** start of Passage given **
Something appears to be wrong with the router obtaining the endpoints?
that's weird, I never met this kind of issue before, can you try to delete the service and re-create it and better to change another port instead of '8888'.
Found /var/lib/containers/router/routes.json has a little different, the 'PreferPort' is nil in my site.
"ServiceAliasConfigs": {
"demo_hello-service": {
"Host": "hello-service-demo.cloudapps.example.com",
"Path": "",
"TLSTermination": "",
"Certificates": null,
"Status": "",
"PreferPort": "8888" #### here is nil in my site
I will try it again (I had to rebuild with 3.0.2) but I do not think the port is the issue. I am using the exact same JSON objects to define the pods and service with 3.0.2 as I am using with 3.1: https://github.com/thoraxe/training/blob/31-fixes/content/hello-service-pods.json https://github.com/thoraxe/training/blob/31-fixes/content/hello-service.json Followed by: oc expose service hello-service -l name=hello-openshift The thing that is strange to me is that the router's JSON file (the /var/lib/containers/router/routes.json) has the endpoints listed, but neither the map file nor the conf file have the endpoints. Again, the two JSON definitions (pods, service) + oc expose works in 3.0.2 on port 8888. Michalis, It looks like this is being caused by having a service definition that is using a port that is not the same as the endpoint ports. The service in question is exposing 8888, the endpoints are serving on 8080. When the oc expose command is run it is setting the target port to 8888 which results in no endpoints being chosen when handling the route in the router plugin. Related: https://github.com/openshift/origin/pull/5067 (In reply to Paul Weil from comment #8) > Michalis, > > It looks like this is being caused by having a service definition that is > using a port that is not the same as the endpoint ports. That's means in service the port must same as 'target port' in future? or the fixed code has not be merged to AEP 3.1 since I reproduced this issue on AEP 3.1 oc v3.0.2.903-29-g49953d6 kubernetes v1.2.0-alpha.1-1107-g4c8e6f4 (In reply to zhaozhanqi from comment #9) > (In reply to Paul Weil from comment #8) > > Michalis, > > > > It looks like this is being caused by having a service definition that is > > using a port that is not the same as the endpoint ports. > > That's means in service the port must same as 'target port' in future? or > the fixed code has not be merged to AEP 3.1 since I reproduced this issue on > AEP 3.1 > > oc v3.0.2.903-29-g49953d6 > kubernetes v1.2.0-alpha.1-1107-g4c8e6f4 No, Michalis has fixed it, it just has not merged yet. Commit pushed to master at https://github.com/openshift/origin https://github.com/openshift/origin/commit/af969529ab4af1776cd78dda61d142ee10d09cf9 Bug 1275003: expose: Set route port based on service target port Route should be using the port used from the endpoints of the service and not the port the service is exposing. this bug has been fixed
oc v3.0.2.905
kubernetes v1.2.0-alpha.1-1107-g4c8e6f4
# oc get endpoints
NAME ENDPOINTS AGE
hello-nginx 10.1.2.114:8080 2h
"Path": "",
"TLSTermination": "",
"Certificates": null,
"Status": "saved",
"PreferPort": "8080",
"InsecureEdgeTerminationPolicy": ""
** end of Passage given **
** start of Supplied information **
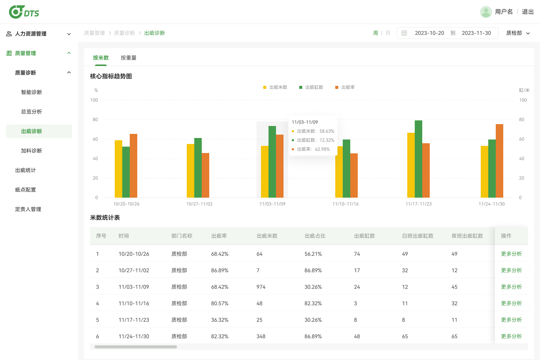The width and height of the screenshot is (540, 360).
Task: Switch to the 按重量 tab
Action: [x=129, y=58]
** end of Supplied information **
Set down, word for word, the portion of the router bug thread starting with "that's weird, I" and going on through "instead of '8888'.".

that's weird, I never met this kind of issue before, can you try to delete the service and re-create it and better to change another port instead of '8888'.